Consumers have one overriding demand today: “Spoil Me or Else” – Or else I will find the brand, the retailer, the marketplace that will. Sure, if everyone adopts charging for returns you could argue a new, new normal is set. But then there will be the companies that figure out how to minimize returns and not charge for it that will have a competitive advantage.

Verlin Youd, SVP Americas, Ariadne

Short answer – yes. More nuanced answer – although likely to create a short-term reduction in sales, or at least those shopping at a site or location, the long-term impact will be a factor of total value. That total value will be the classic components of convenience, selection, price, and service, as well as feeling valued and appreciated as a customer including rewards for loyalty. Get the value right, and charging for returns is likely to be accepted by the shopper that the retailer really desires.

Doug Garnett, President, Protonik

Ask consumers whether they would prefer it to be free and they’ll always say yes — and even threaten consequences. But what happens in reality is far more subtle. The benefit of charging for returns of online merchandise involve far more than customer purchases. Companies must look at the whole result of a policy like this.

After all, most retailers aren’t making great profits with online sales to begin with. There must be a valid way to make money for retailers to keep given premium services for free. It’s rare that that happens.

Alex.Siskos, SVP Strategy, Everseen

In the ever-changing landscape of retail, our focus has shifted from “location, location, location” to “value” then “convenience.” Understanding a brand’s promise to customers is key, offering easy shopping, seamless transactions, and personalized experiences. Customer loyalty and lifetime value metrics and analytics are crucial, and while some shopper will switch retailers, it’s important to respect their desire for value. We are in an era of tech advancements allowing us to learn more, faster, and even better, apply more, quicker, and adapt to the changing needs of our customers. Dare I say, retailers can recreate the intimate, customized feeling of the local shopkeeper down the street, that truly knows my name.

Rachelle King, Retail Industry Thought Leader

Customers look for a good end-to-end purchase experience. The post-purchase experience is just as important as any other stage along the journey.

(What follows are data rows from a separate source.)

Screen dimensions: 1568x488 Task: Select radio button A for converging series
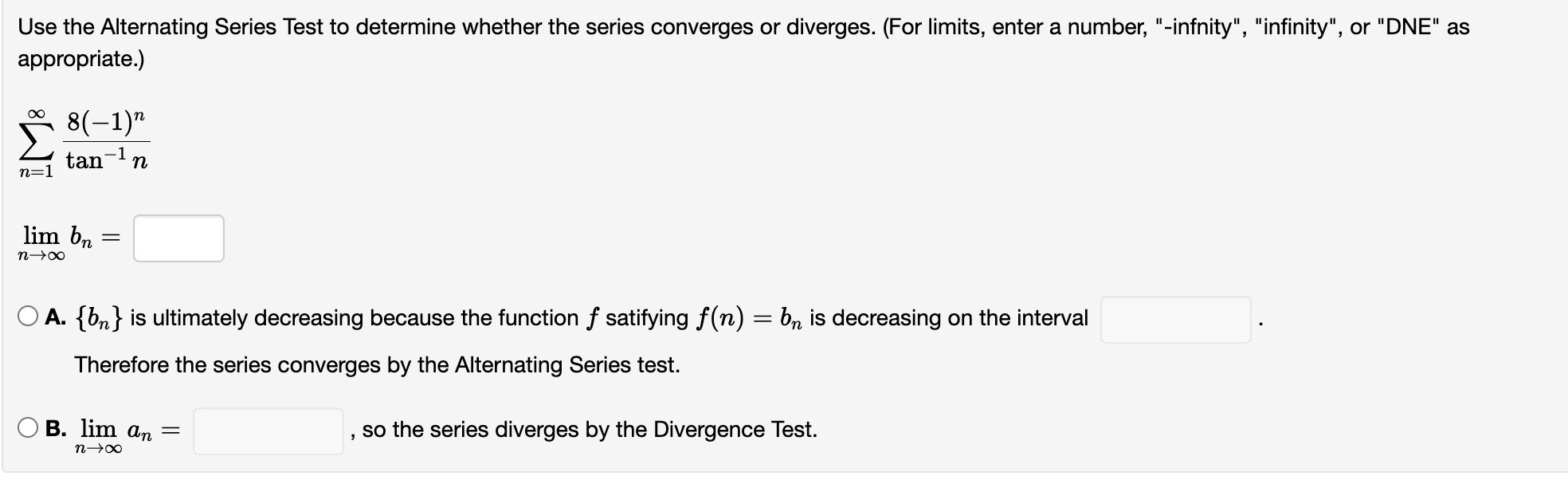coord(29,317)
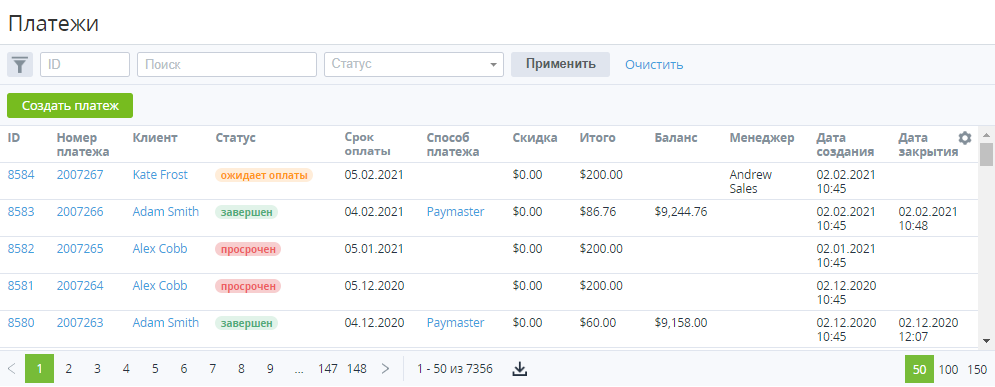Click Очистить link
This screenshot has height=387, width=995.
click(654, 65)
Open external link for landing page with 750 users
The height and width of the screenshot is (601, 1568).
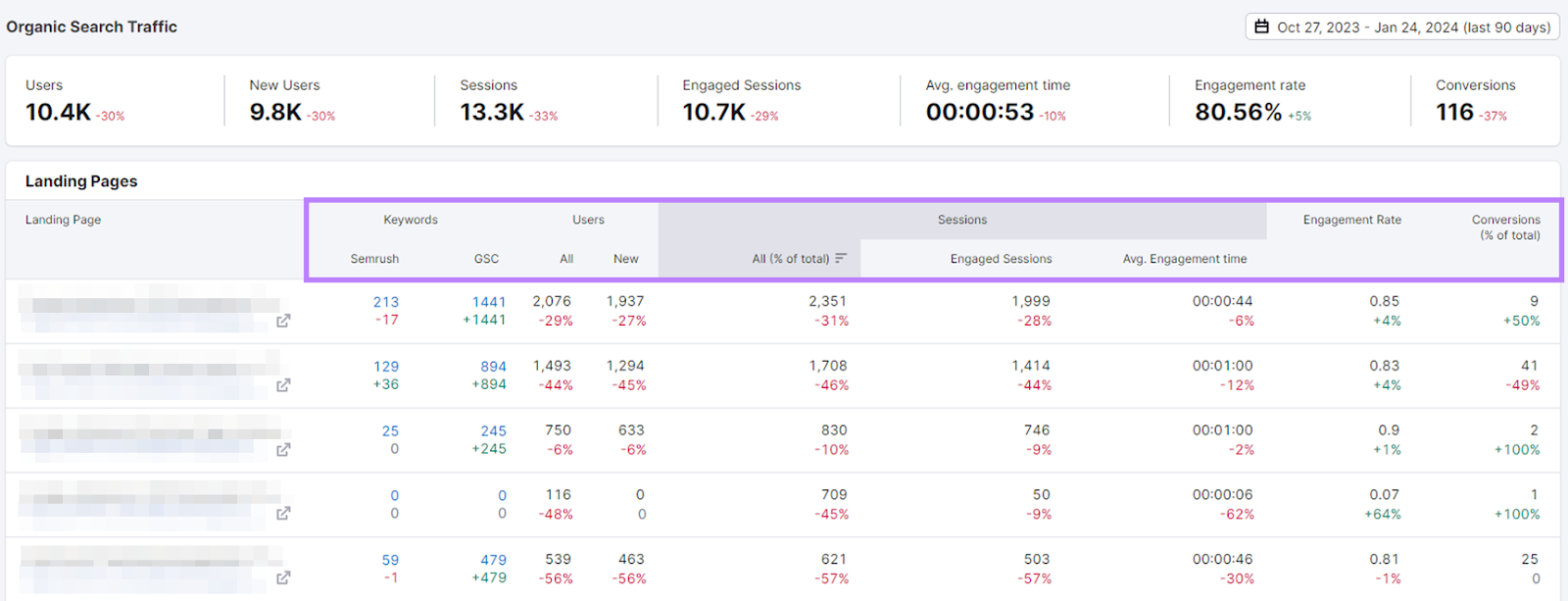point(283,450)
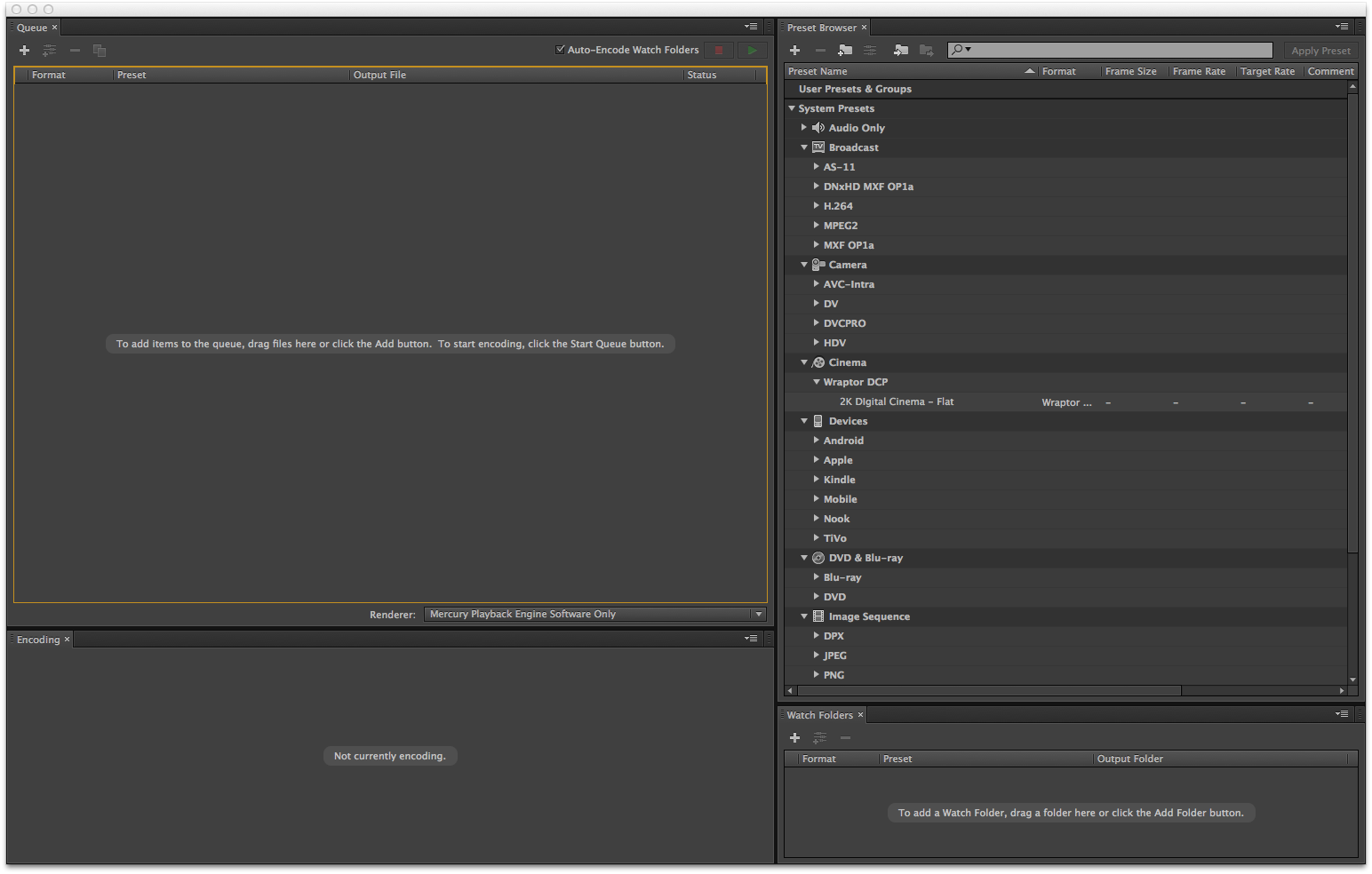Viewport: 1372px width, 874px height.
Task: Open the Watch Folders panel flyout menu
Action: [x=1342, y=714]
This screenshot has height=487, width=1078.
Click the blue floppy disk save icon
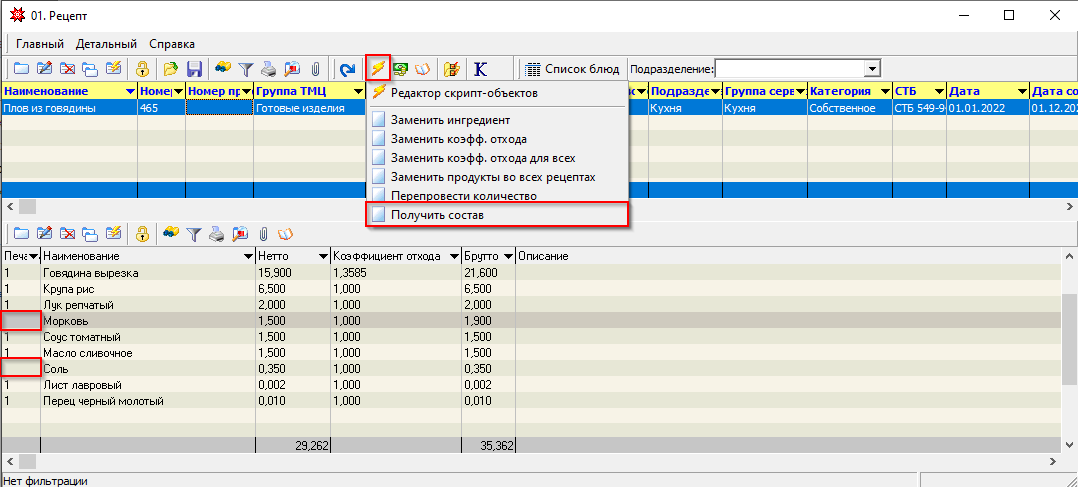coord(194,68)
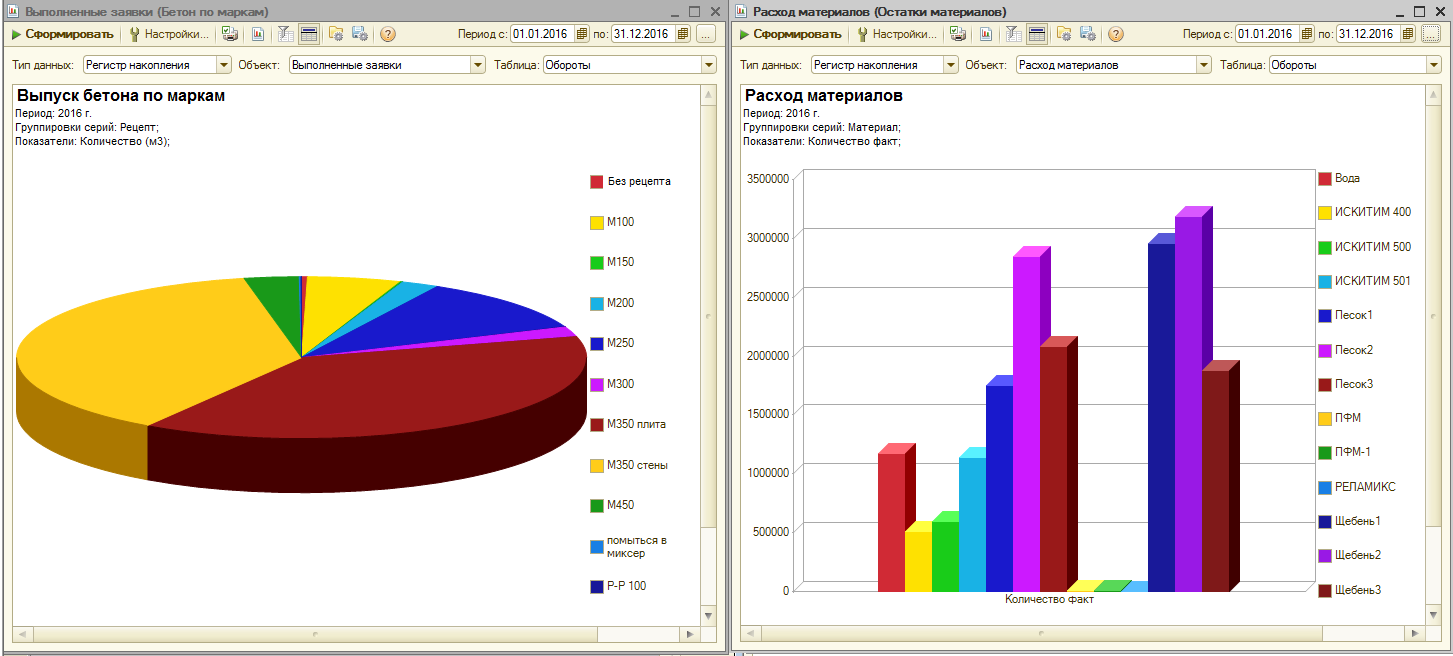Click the help icon in left window toolbar
Viewport: 1453px width, 656px height.
point(388,34)
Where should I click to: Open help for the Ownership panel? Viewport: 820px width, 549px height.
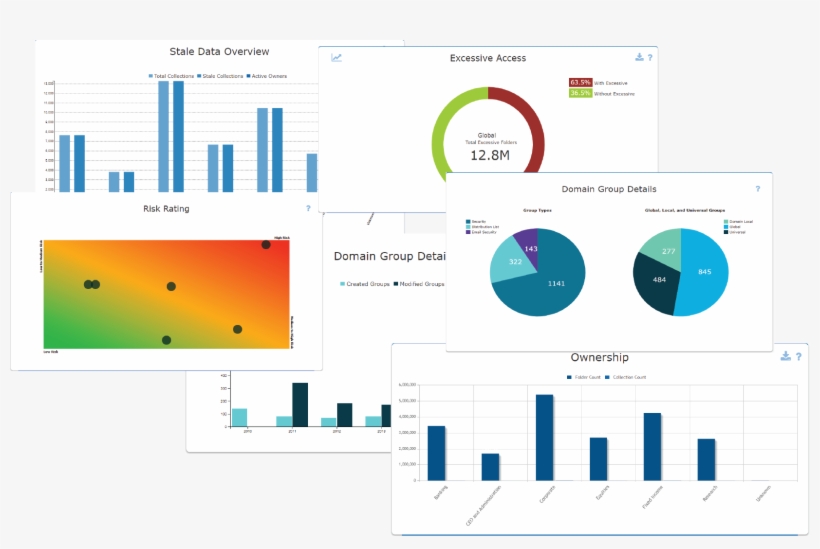pyautogui.click(x=798, y=356)
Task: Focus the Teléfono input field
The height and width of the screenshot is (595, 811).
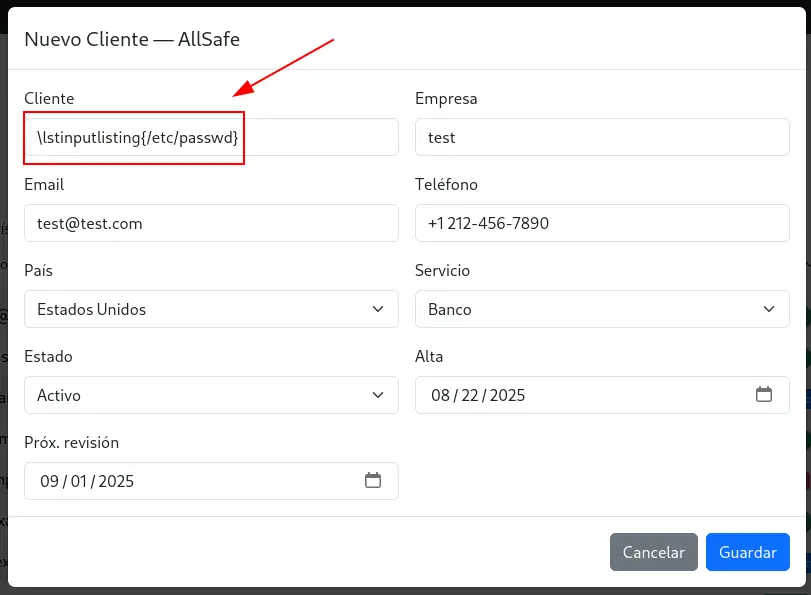Action: [602, 223]
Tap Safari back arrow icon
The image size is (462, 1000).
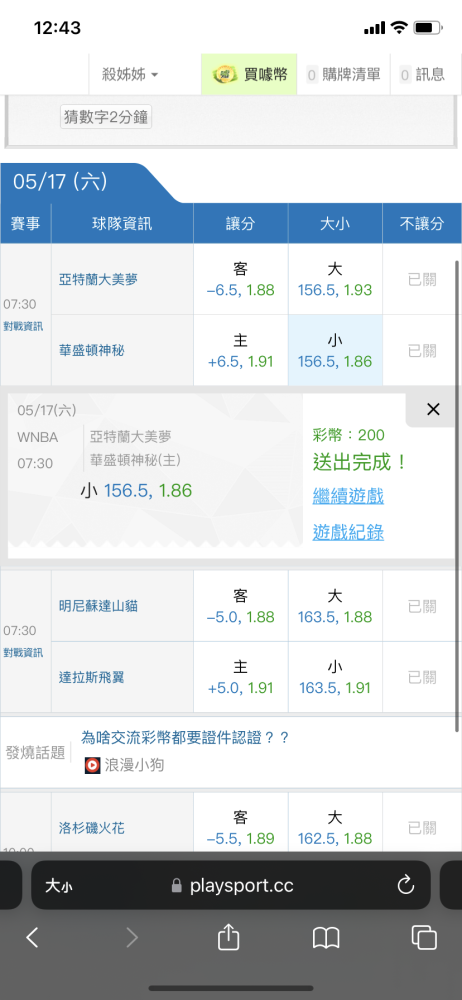[32, 937]
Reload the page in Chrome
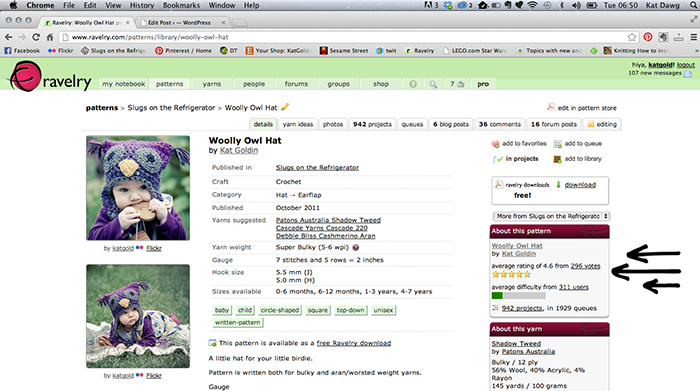The image size is (700, 391). [x=36, y=37]
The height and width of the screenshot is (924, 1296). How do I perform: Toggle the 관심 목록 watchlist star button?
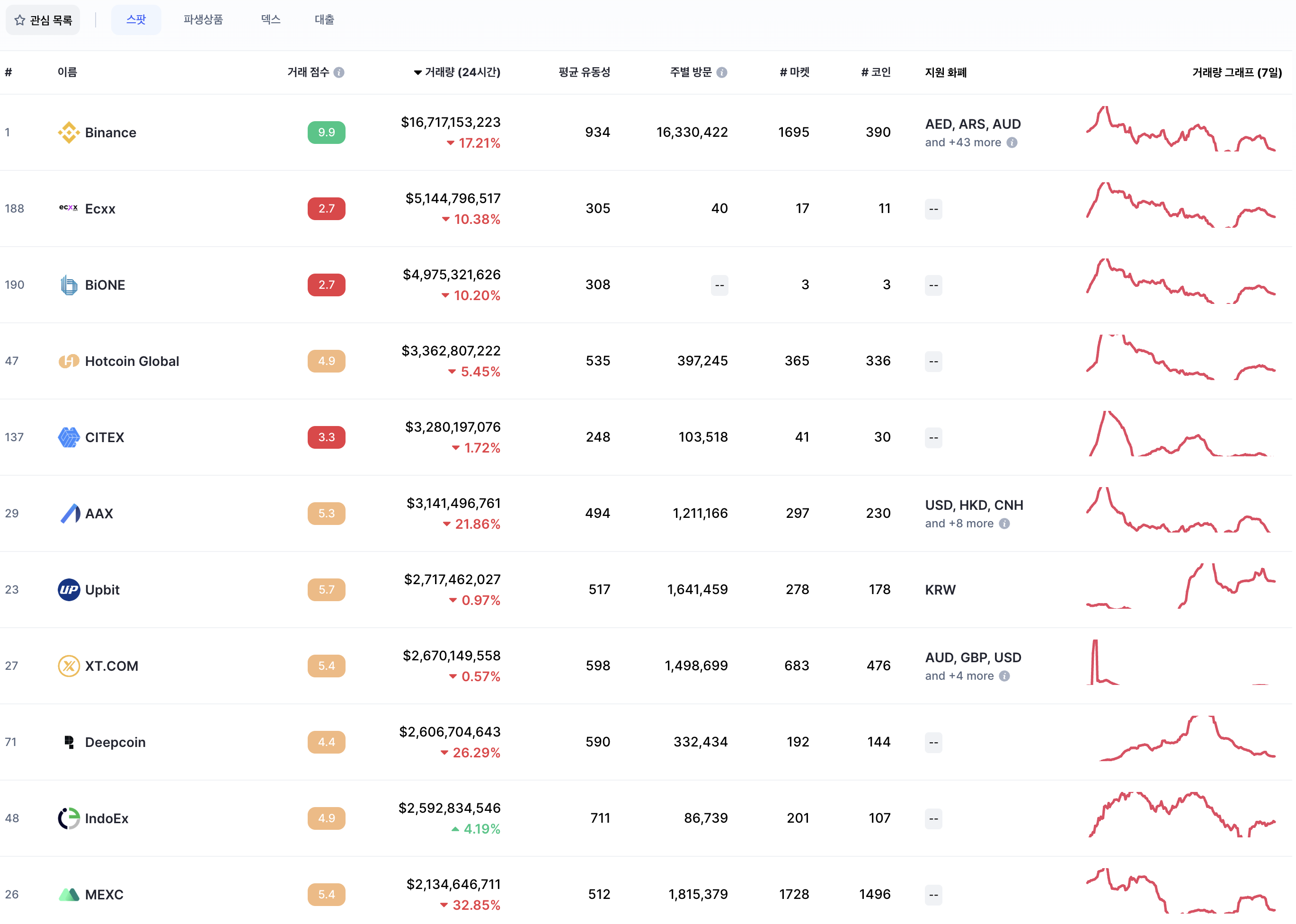click(x=43, y=20)
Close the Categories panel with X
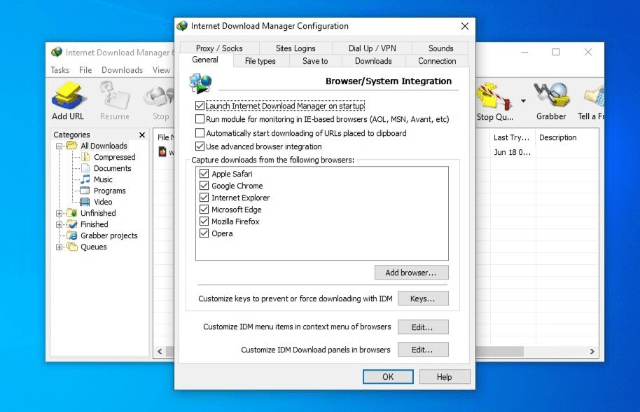Screen dimensions: 640x412 [141, 135]
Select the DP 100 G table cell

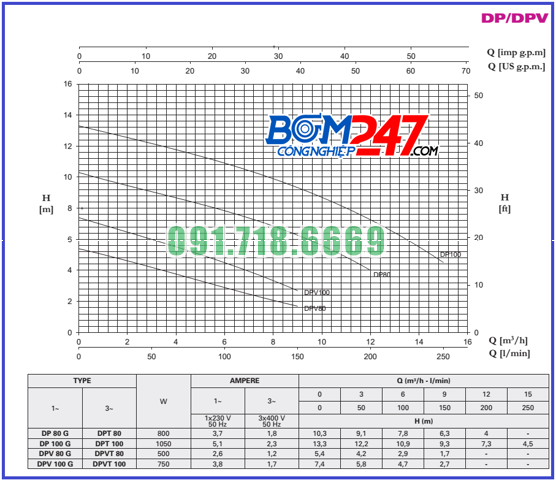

Some customers can feel penalized if a purchase didn’t work out and they are charged for the return. This kind of post-purchase experience is how retailers lose customers.

Of course retailers should crack down on rampant return abusers but returns are a product of the sales process, they are inevitable. The best approach for online is a returns policy that’s made clear before purchase, more accurate sizing charts with supporting customer reviews, and exploring emerging trends and technology like Try Before you Buy, 3D Images or even AR/VR Try On.

Farah Paraiso, Marketing and Digital Associate

Personally, I will stop shopping at a site if it begins adding return fees. Customers buy online for convenience. If they will be made to pay for a return / repackaging fee, it will defeat their purpose. The most effective ways to reduce returns are product quality inspection, and comprehensive, informative product presentation.

Scott Jennings, Chief Strategist – Retail & CPG, Informatica

Customers expect free returns. If your internal data shows customers will continue to shop with your brand, similar to JCPenney, then it makes financial sense. I doubt that is the case for every brand. Investments in tech & process focused on deflecting returns in the first place through better more relevant product data & CX seems like the best place to invest to bring down the cost of returns.